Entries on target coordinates

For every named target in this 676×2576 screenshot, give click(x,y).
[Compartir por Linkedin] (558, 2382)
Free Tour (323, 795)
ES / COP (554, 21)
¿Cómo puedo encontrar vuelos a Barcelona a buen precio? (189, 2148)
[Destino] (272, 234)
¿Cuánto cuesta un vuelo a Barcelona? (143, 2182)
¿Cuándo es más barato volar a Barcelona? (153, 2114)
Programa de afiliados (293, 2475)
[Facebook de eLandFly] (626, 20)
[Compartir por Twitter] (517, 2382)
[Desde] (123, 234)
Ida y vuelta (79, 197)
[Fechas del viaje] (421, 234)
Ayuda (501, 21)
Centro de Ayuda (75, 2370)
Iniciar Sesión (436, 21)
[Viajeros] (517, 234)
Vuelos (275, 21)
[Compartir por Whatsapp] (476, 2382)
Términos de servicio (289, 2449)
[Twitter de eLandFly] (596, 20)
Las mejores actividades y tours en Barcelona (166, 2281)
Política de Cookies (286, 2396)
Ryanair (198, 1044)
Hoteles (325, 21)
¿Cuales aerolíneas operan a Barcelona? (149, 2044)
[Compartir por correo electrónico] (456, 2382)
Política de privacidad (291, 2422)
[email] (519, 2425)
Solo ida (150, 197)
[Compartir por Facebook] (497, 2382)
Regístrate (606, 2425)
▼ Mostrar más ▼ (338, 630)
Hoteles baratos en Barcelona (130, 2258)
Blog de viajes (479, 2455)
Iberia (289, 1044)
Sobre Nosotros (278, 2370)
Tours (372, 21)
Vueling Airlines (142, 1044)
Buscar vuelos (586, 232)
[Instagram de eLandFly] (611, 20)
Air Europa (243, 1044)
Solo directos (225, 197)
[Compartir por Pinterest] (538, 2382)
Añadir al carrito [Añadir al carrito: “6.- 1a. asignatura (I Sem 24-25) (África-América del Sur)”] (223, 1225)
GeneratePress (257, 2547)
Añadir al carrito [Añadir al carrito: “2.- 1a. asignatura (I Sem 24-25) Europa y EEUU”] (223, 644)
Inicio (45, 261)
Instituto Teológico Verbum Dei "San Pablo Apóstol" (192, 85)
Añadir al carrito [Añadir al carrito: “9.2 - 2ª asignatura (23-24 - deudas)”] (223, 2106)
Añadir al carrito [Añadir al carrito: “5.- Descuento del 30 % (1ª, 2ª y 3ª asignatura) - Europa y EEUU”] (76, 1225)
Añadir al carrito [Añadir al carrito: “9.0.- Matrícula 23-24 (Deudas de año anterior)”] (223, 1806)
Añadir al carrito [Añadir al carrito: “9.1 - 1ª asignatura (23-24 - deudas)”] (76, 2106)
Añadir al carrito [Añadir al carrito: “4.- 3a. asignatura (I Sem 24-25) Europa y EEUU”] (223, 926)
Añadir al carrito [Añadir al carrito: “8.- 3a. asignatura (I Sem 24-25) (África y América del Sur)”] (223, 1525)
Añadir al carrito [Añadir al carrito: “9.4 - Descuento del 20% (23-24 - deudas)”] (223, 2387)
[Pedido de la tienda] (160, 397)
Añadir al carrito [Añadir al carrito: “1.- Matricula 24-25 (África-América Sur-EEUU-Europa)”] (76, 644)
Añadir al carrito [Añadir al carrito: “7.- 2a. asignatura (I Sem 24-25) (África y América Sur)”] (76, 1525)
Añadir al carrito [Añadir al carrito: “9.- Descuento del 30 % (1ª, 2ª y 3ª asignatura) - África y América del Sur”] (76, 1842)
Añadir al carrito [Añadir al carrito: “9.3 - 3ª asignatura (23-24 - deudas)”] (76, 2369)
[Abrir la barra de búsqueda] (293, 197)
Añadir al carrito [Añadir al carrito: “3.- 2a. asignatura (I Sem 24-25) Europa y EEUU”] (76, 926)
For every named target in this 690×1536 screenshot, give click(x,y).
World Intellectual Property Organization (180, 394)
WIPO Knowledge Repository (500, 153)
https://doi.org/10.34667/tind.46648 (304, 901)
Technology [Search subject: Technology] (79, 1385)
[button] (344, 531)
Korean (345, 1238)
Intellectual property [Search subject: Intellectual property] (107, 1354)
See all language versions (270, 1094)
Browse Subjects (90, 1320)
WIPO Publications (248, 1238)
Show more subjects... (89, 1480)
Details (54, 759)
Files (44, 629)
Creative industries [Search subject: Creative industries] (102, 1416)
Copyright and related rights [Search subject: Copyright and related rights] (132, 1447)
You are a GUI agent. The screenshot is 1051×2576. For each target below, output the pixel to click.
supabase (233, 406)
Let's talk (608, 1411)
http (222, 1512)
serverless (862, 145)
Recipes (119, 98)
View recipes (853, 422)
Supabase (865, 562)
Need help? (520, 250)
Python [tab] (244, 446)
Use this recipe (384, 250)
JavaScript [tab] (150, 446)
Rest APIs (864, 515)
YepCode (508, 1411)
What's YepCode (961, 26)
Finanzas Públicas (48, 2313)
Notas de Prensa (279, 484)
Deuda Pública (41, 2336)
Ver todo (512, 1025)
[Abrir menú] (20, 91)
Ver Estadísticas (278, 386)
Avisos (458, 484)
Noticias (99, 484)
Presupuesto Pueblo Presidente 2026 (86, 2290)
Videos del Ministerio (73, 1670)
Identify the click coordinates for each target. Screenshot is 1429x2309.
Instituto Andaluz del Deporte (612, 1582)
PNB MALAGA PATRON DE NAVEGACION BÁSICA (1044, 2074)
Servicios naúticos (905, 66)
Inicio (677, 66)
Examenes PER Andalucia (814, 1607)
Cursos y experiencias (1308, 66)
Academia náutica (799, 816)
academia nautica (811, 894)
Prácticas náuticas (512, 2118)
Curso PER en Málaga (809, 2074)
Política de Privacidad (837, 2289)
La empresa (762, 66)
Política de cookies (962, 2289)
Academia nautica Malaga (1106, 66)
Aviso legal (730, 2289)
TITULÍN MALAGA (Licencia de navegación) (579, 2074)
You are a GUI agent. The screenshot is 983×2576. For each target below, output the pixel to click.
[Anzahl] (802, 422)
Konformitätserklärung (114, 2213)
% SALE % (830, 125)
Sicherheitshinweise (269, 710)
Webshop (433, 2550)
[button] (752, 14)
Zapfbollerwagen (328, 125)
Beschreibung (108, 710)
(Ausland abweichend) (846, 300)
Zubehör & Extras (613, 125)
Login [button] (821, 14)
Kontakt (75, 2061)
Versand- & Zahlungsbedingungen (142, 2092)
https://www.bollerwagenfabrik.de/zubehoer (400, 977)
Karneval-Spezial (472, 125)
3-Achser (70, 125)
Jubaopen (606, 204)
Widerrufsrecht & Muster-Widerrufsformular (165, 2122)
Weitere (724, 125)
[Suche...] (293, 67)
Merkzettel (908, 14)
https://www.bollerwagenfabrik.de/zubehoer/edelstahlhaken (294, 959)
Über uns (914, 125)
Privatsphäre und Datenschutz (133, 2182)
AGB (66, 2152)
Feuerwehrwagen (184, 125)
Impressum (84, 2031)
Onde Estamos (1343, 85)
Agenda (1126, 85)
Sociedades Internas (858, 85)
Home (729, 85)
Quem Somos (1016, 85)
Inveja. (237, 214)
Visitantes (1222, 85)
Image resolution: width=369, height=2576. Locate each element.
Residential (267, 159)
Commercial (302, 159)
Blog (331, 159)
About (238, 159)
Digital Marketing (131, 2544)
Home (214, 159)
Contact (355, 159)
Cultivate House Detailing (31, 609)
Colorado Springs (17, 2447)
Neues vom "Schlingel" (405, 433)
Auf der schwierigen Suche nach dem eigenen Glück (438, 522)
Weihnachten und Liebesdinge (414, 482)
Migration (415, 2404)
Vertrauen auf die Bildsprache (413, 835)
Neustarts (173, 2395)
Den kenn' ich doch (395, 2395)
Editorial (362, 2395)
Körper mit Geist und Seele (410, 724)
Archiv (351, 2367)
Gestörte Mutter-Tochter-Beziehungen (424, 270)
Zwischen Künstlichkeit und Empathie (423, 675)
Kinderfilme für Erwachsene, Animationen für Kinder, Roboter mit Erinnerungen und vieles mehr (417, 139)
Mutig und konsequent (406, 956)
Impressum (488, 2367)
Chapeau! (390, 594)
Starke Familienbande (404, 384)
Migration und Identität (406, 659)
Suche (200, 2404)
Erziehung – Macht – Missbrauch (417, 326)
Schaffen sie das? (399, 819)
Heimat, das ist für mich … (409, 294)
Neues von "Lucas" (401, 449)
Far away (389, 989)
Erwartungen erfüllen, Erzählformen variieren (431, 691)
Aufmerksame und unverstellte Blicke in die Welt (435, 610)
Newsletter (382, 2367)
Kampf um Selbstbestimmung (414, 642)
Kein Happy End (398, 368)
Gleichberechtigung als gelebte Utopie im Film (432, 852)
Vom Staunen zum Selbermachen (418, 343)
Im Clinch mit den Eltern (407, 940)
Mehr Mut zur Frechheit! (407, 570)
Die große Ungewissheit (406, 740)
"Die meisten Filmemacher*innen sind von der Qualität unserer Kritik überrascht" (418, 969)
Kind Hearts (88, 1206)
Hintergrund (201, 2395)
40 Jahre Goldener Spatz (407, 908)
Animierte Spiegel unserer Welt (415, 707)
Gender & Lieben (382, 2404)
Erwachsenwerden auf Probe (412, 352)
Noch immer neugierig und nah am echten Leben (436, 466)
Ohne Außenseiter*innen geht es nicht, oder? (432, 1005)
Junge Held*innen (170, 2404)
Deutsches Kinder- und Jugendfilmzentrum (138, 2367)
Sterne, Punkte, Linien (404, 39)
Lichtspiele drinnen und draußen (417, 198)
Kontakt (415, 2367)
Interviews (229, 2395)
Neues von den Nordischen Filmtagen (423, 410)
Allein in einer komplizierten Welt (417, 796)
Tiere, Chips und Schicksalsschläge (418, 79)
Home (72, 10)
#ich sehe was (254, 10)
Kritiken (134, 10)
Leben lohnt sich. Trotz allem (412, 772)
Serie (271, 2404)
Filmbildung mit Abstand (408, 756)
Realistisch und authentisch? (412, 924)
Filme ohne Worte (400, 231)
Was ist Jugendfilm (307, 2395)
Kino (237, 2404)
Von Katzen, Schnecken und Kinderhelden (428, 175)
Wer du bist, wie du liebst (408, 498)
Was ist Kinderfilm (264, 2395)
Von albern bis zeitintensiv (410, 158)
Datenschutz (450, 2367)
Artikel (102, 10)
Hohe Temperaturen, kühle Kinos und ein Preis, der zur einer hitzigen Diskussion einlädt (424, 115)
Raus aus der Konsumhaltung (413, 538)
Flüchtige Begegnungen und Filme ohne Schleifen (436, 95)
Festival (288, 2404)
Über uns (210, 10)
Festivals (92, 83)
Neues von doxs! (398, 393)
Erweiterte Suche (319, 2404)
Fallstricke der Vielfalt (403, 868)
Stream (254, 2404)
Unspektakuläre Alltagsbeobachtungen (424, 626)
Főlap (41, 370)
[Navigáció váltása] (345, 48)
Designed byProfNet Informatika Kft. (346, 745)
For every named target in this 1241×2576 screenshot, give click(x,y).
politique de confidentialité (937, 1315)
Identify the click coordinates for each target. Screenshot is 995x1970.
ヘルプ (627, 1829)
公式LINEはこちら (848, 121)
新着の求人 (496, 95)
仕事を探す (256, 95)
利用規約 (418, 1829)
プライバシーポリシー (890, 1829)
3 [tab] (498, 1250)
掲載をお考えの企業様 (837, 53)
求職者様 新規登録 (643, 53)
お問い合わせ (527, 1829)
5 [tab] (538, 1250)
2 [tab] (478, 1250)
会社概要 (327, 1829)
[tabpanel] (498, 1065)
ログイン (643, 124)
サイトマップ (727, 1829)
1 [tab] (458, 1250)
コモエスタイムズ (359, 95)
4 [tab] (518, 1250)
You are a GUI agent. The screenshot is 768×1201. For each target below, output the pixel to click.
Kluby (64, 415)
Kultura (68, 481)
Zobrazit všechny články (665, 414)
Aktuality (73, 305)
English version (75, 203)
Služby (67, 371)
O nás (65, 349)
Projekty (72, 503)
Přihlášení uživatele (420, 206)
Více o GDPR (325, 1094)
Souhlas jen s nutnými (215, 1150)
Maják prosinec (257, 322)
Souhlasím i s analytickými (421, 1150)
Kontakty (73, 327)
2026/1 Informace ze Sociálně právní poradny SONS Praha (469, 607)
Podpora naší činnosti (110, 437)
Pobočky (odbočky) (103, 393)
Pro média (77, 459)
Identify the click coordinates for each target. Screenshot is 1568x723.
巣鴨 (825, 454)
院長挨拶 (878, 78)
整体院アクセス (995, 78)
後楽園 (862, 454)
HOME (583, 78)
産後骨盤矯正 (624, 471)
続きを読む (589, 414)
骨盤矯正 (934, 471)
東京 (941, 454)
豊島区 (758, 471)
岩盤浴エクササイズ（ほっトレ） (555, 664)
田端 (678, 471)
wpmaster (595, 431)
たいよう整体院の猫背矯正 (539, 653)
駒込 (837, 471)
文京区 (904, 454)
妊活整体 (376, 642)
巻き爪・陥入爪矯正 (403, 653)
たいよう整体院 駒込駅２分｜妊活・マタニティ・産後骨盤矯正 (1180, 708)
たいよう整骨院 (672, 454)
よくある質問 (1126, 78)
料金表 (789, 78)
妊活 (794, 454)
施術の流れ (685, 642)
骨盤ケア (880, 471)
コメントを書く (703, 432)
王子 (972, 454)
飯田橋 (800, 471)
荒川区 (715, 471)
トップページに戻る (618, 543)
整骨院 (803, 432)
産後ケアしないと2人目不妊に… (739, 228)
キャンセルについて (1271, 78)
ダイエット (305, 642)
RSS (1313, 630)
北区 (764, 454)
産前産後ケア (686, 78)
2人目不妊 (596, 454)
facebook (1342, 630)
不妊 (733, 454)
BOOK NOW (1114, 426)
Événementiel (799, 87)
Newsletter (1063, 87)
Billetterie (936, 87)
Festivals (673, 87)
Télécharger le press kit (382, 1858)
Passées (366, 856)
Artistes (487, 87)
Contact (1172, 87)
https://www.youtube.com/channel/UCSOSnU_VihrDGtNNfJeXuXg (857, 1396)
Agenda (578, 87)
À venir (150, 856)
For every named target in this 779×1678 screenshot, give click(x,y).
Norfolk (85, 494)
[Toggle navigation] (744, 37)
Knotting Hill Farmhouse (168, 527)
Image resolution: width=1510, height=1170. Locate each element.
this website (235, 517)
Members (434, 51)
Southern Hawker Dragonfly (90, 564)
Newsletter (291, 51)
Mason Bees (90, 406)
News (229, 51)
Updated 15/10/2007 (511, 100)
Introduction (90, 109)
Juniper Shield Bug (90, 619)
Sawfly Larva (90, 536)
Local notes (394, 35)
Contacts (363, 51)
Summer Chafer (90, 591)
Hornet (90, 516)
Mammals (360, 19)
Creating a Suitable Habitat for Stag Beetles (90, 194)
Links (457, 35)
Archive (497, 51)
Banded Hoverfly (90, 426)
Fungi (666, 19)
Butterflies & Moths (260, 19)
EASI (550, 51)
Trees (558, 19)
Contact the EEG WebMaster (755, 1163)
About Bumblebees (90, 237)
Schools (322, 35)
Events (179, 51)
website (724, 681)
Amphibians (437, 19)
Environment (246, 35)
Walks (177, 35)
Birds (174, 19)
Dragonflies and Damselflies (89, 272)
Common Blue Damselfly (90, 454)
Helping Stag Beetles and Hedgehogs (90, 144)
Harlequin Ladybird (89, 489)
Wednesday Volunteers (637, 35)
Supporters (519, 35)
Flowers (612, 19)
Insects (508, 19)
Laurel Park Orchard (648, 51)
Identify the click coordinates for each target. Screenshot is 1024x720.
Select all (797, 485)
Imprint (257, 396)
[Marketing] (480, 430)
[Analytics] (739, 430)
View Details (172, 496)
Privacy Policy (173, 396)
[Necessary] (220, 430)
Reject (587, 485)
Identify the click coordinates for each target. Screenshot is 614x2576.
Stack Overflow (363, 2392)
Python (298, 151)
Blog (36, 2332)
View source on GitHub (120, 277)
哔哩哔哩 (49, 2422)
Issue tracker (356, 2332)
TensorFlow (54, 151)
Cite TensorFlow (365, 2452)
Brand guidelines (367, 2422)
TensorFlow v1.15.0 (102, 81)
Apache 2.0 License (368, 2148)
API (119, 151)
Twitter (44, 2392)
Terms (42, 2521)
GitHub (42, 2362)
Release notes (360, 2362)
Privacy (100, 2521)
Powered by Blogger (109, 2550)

§ **EXERCISE DETAILS**: Identify every line in the records above that contains the word "Neues", and copy each of those lines in full.

§ **TASK ANSWER**:
Neues vom "Schlingel" (405, 433)
Neues von "Lucas" (401, 449)
Neues von den Nordischen Filmtagen (423, 410)
Neues von doxs! (398, 393)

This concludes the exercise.